───── DATA FOR ANALYSIS ─────

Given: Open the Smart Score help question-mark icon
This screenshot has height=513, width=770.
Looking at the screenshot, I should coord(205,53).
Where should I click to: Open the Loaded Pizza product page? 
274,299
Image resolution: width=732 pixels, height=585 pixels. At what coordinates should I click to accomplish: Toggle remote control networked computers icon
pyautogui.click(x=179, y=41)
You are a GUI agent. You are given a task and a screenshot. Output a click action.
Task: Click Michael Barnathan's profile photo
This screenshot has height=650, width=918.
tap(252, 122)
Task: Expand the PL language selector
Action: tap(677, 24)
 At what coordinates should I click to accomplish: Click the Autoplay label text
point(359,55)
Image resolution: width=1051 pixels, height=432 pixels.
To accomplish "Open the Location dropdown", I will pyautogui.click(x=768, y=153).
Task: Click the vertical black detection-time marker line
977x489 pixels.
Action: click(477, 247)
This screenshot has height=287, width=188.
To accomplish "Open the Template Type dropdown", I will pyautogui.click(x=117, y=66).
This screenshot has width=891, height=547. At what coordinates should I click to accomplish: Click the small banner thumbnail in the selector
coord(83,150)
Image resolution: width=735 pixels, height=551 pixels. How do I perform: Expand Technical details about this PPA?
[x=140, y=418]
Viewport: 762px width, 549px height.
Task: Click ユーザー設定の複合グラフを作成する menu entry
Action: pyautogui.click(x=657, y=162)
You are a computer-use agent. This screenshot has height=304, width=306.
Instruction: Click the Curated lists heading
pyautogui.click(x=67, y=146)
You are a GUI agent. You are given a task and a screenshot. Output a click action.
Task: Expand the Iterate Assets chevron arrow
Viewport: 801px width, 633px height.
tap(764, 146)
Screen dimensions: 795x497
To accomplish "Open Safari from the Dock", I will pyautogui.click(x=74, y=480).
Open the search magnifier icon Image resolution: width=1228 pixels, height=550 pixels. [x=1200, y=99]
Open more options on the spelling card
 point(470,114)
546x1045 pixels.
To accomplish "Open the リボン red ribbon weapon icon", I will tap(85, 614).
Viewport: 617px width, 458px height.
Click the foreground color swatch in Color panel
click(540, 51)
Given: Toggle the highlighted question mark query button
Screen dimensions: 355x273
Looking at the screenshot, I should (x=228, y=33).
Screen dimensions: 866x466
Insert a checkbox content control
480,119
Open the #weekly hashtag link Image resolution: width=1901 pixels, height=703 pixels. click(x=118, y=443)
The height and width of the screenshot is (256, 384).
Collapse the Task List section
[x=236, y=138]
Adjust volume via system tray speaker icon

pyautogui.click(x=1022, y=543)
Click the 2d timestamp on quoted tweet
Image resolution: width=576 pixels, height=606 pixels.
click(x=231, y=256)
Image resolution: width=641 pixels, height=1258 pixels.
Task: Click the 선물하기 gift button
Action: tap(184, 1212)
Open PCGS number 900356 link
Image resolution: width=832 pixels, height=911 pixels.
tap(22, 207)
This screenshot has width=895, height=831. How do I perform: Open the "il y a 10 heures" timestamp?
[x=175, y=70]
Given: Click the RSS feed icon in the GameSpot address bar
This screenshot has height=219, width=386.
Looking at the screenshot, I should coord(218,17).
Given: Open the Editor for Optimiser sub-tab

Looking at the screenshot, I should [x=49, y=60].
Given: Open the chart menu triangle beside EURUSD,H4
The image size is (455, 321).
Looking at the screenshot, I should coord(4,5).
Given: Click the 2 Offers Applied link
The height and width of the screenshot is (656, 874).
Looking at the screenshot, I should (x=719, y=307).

─────

## ABOUT THIS EXERCISE
For this task, write out exactly the lines of the entries above, starting at the line with "Task: Expand the Iterate Assets chevron arrow" and ending at the line with "Click the 2d timestamp on quoted tweet", both included, and no others.

## ANSWER BOX
Task: Expand the Iterate Assets chevron arrow
Viewport: 801px width, 633px height.
tap(764, 146)
Screen dimensions: 795x497
To accomplish "Open Safari from the Dock", I will pyautogui.click(x=74, y=480).
Open the search magnifier icon Image resolution: width=1228 pixels, height=550 pixels. [x=1200, y=99]
Open more options on the spelling card
 point(470,114)
546x1045 pixels.
To accomplish "Open the リボン red ribbon weapon icon", I will tap(85, 614).
Viewport: 617px width, 458px height.
Click the foreground color swatch in Color panel
click(540, 51)
Given: Toggle the highlighted question mark query button
Screen dimensions: 355x273
Looking at the screenshot, I should (x=228, y=33).
Screen dimensions: 866x466
Insert a checkbox content control
480,119
Open the #weekly hashtag link Image resolution: width=1901 pixels, height=703 pixels. click(x=118, y=443)
The height and width of the screenshot is (256, 384).
Collapse the Task List section
[x=236, y=138]
Adjust volume via system tray speaker icon

pyautogui.click(x=1022, y=543)
Click the 2d timestamp on quoted tweet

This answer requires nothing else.